I'd like to report a tricky situation and a workaround
I've found useful - hope this helps someone in similar
To cut the long story short, I could not properly mount
some datasets from a readonly pool, which had a non-"legacy"
mountpoint attribute value set, but the mountpoint was not
available (directory absent or not empty).

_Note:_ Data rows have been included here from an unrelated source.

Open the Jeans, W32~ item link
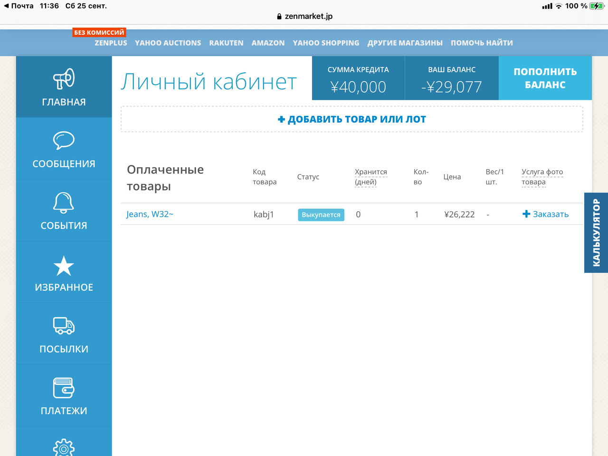 click(150, 214)
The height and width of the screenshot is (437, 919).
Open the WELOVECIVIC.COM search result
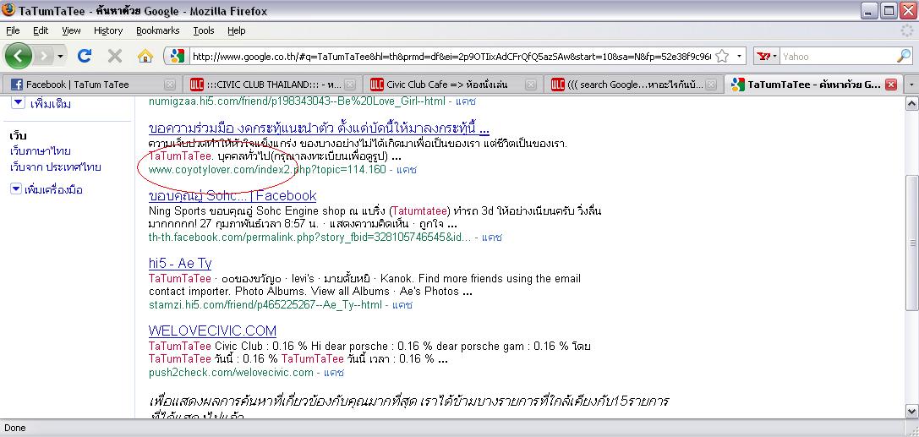pos(212,330)
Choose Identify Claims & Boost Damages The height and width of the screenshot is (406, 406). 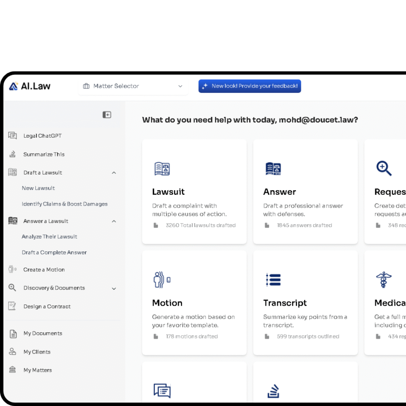(x=65, y=204)
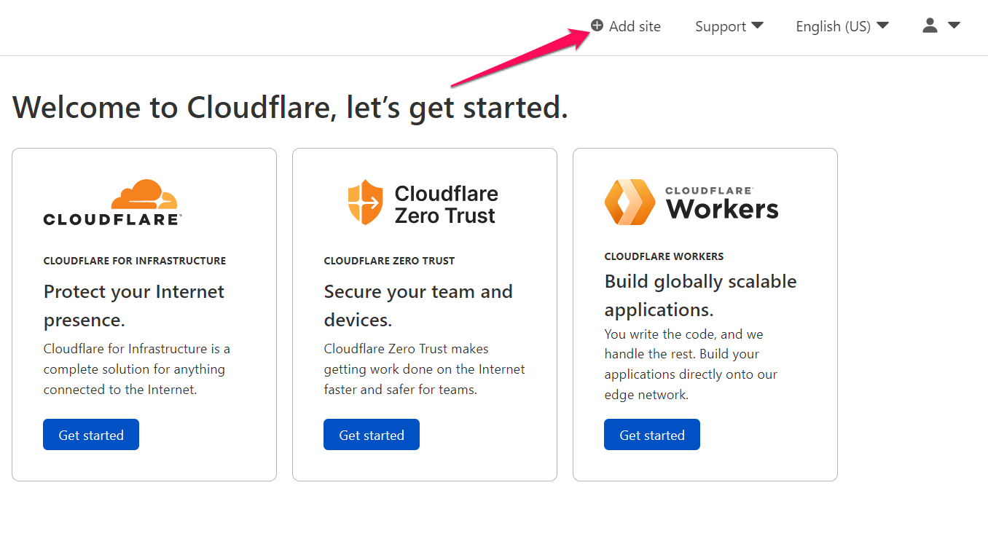Click the Zero Trust title beside the shield

pos(446,202)
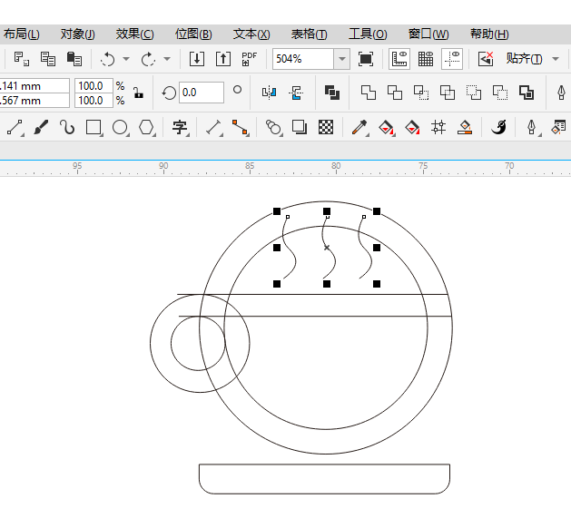Activate the Text tool (字)

point(180,127)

In this case I
could neither create/cleanup the mountpoints, nor change
the dataset properties to mountpoint=legacy.
After a while I managed to override a higher-level
point in the FS tree by mounting tmpfs over it, and in
that tmpfs I could make the mountpoints needed by zfs.
I don't want to claim this adventure as a bug (because
in this case zfs actually works as documented), but rather
as an inconvenience that might need some improvement, i.e.
to allow (forced?) use of "mount -F zfs" even for datasets
with the mountpoint property defined.
Here goes the detailed version:
I was evacuating data from a corrupted rpool which I could
only import read-only while booted from a LiveUSB. As I wrote
previously, I could not use "zfs send" (bug now submitted to
Illumos tracker), so I reverted to directly mounting datasets
and copying data off them into another location (into a similar
dataset hierarchy on my data pool), i.e.:
# zpool import -R /POOL pool
# zpool import -R /RPOOL -o readonly=on rpool
My last-used root fs (rpool/ROOT/openindiana-1) had the
property mountpoint=/ set, so it got mounted into /RPOOL of
the LiveUSB environment. I copied my data off it, roughly
# cd /RPOOL && ( find . -xdev -depth -print | \
cpio -pvdm /POOL/rpool-backup/openindiana-1 ; \
rsync -avPHK ./ /POOL/rpool-backup/openindiana-1/ )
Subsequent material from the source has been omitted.